As evidências indicam que ela foi atacada pelo próprio cachorro, um pitbull, dentro de sua residência, no povoado Cordeiro, zona rural da cidade.
De acordo com o delegado Oséias Cavalcante, responsável pelo caso, todas as hipóteses seguem sendo analisadas, como determina o protocolo investigativo, e não há, até o momento, indícios de prática criminosa por parte do marido da vítima, conforme narrativas disseminadas nas redes sociais.
Segundo informações apuradas pelo portal O Informante, já foram ouvidos o companheiro da vítima, vizinhos, profissionais do Serviço de Atendimento Móvel de Urgência (Samu), policiais militares e bombeiros que atenderam a ocorrência.
A oitiva das testemunhas faz parte das diligências iniciais para esclarecer completamente os fatos.
Apesar da abertura do inquérito e da coleta de depoimentos, as primeiras apurações indicam que a morte pode ter sido resultado de uma fatalidade.
Ainda assim, a Polícia Civil reforça que o caso segue sob investigação e que novas informações poderão ser divulgadas conforme o avanço dos trabalhos.
O CASO
De acordo com relatos iniciais, o ataque ocorreu enquanto “Mara”, como era conhecida a vítima, dava banho no animal.

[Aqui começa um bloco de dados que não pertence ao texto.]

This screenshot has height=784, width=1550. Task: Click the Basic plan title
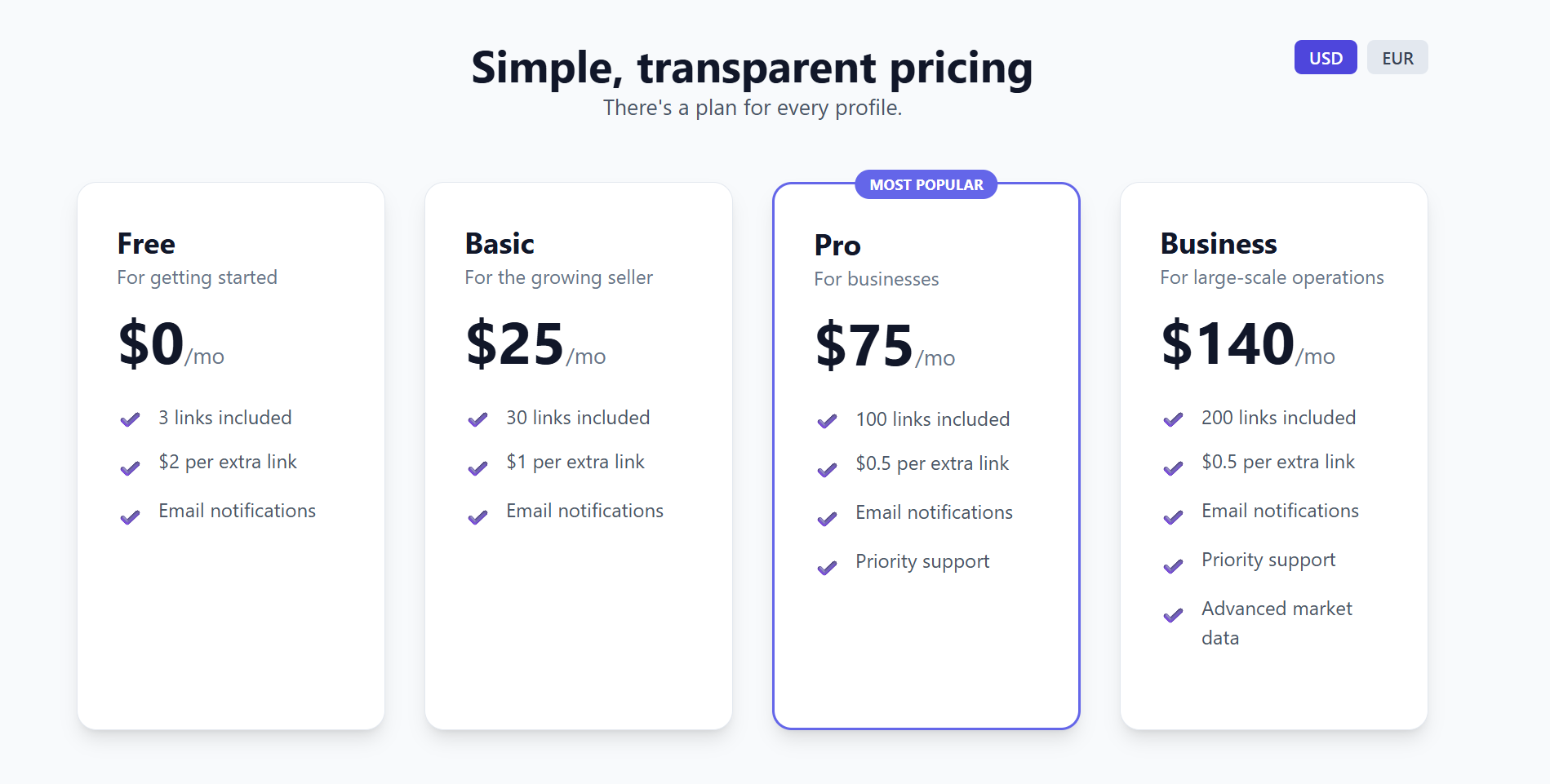[499, 243]
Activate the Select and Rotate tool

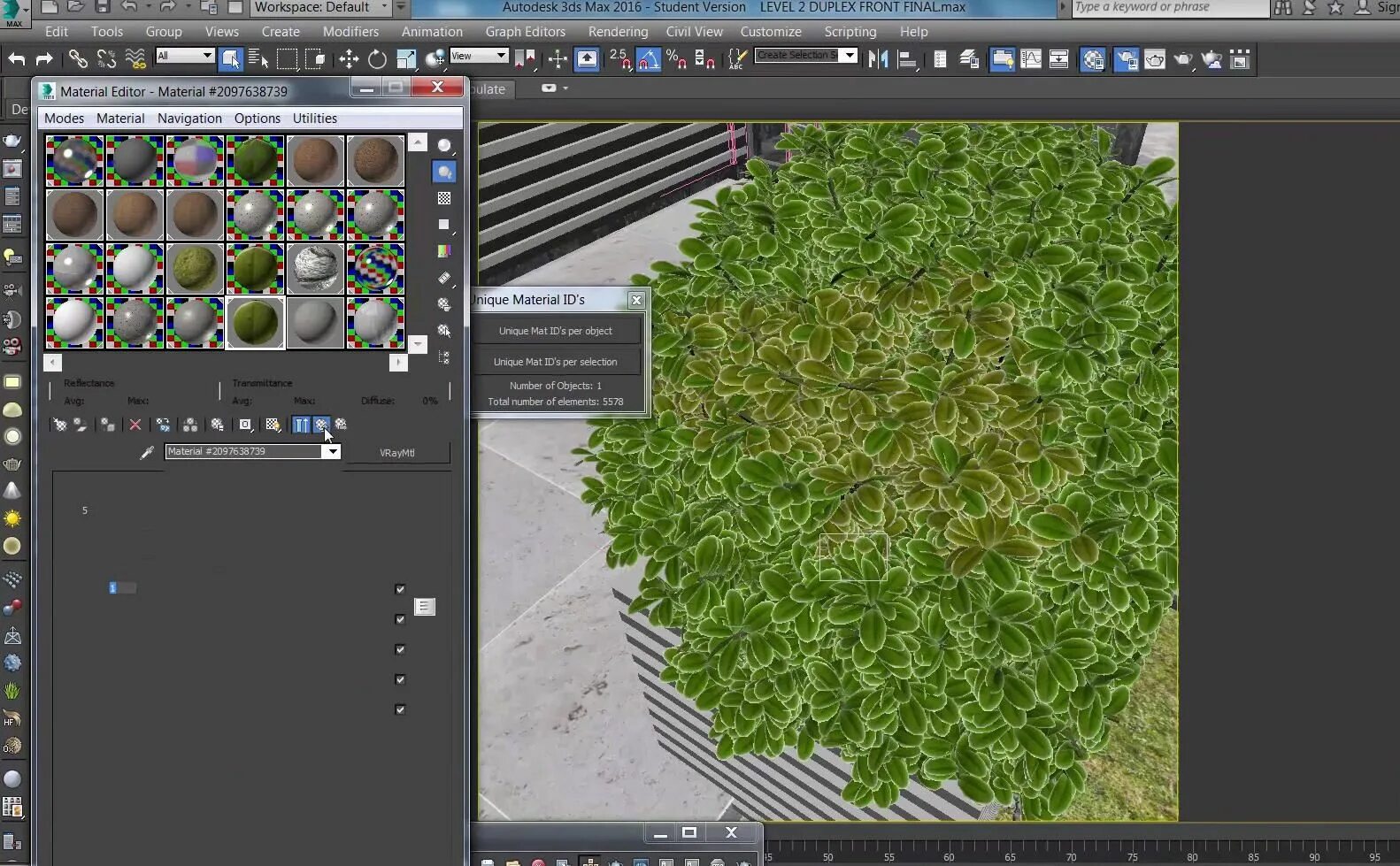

O companheiro dela, Lourival Douglas Alves da Silva, de 61 anos, estava fora de casa no momento. Ao retornar, encontrou o imóvel em situação crítica e o cão em estado de extrema agressividade.
Sem conseguir deixar o local em segurança, Lourival se trancou em um dos cômodos e acionou socorro. Equipes da Polícia Militar e do Corpo de Bombeiros foram mobilizadas para atender a ocorrência.
Segundo os bombeiros, houve tentativa de conter o animal utilizando equipamentos apropriados, como laços de contenção, mas o nível de agressividade e o porte do pitbull impediram o controle.
Diante do risco iminente à vida do companheiro da vítima, que ainda estava dentro da residência, a Polícia Militar optou por abater o cachorro com um disparo de arma de fogo.
Após a ação, os agentes conseguiram acessar o imóvel e encontraram Maria José já sem vida, com múltiplos ferimentos.
O cachorro vivia com a família há cerca de dois anos e havia sido adotado já na fase adulta.
Moradores da região relataram que o animal já apresentava comportamento agressivo anteriormente, informação que também foi confirmada pelo companheiro da vítima, em depoimento à polícia.
A porta dos fundos da residência estava aberta no momento do ataque, o que permitia a livre circulação do cão pelo imóvel.
PAI DESCARTA SUSPEITA DE FEMINICÍDIO
Diante de rumores levantados na cidade sobre a possibilidade de feminicídio, o pai da vítima, Juscelino Bezerra, veio a público para afastar as suspeitas contra o genro.
Ele afirmou acreditar que a filha foi, de fato, vítima do ataque do animal e destacou que o corpo apresentava marcas compatíveis com mordidas de cachorro. Juscelino também defendeu o companheiro da vítima, classificando-o como um homem trabalhador e sem histórico de violência.